The Migration Legislation Amendment (The Bali Process) Bill put forward by Mr Oakeshott would have allowed asylum seekers to be sent to Malaysia and Nauru and it was passed by the House of Representatives on Wednesday.
After a surprisingly frank and honest debate in the Senate yesterday, senators eventually voted not to pass the legislation which had first been put forward in February.
Mr Oakeshott last night told the Port News he was disappointed.
“The Nationals and the Greens sat side by side to defeat a bill that would have reduced the loss of life at sea,” Mr Oakeshott said.
“It’s back to the drawing board.”
The debate came after an incident last week left 70 asylum seekers dead in the water when their boat sank north of Christmas Island.
Another four people are believed to have died when a boat carrying around 130 passenger capsized north of Christmas Island on Wednesday morning.
Prime Minister Julia Gillard pleas to senators to pass the amended bill before Parliament’s winter break was not enough to prevent its defeat.
Opposition Leader Tony Abbott spoke last night.
“I very much regret that after 24 hours of impassioned, sincere and at times very moving debate the Parliament has come to this deeply unsatisfactory impasse.
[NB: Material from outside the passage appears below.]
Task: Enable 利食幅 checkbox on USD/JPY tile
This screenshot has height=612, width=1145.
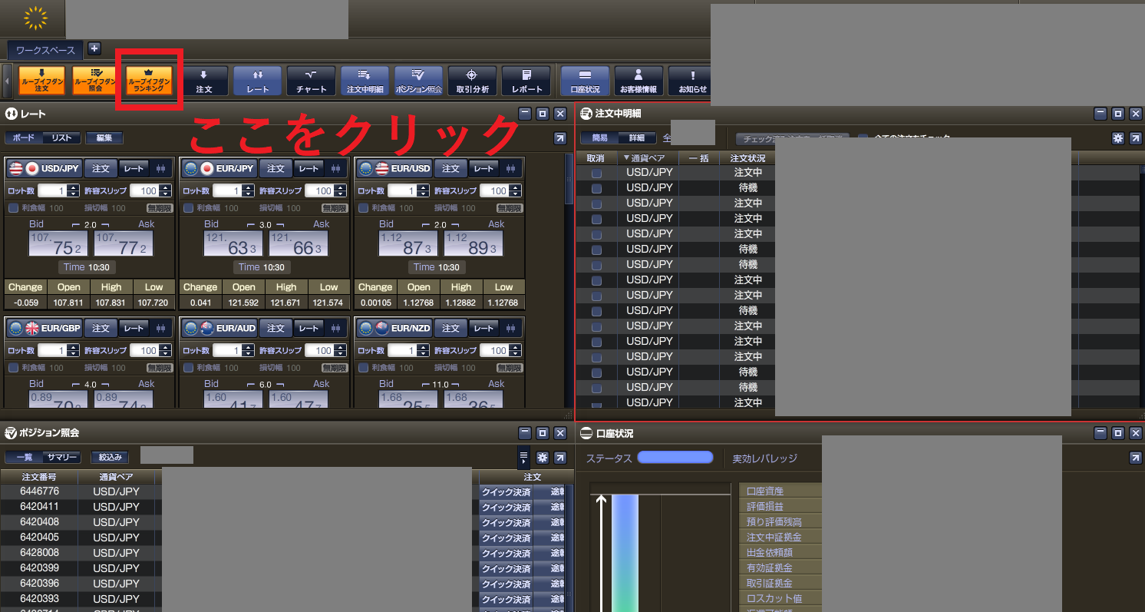Action: 13,208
We have not a solution, but a stalemate,” he said.
Opposition Senator Chris Evans spoke in the Upper House and said short-term detention in Nauru would not deter asylum seekers but he would consider a compromise.
“This Government has been prepared to compromise to try and get a bill through this parliament that allows us to make a difference on this terrible unfolding tragedy.”
Independent Senator Nick Xenophon from hospital said he would support the amended bill and earlier in the week Greens Senator Sarah Hanson-Young wiped away tears when she spoke in Parliament of the plight of a young asylum seeker.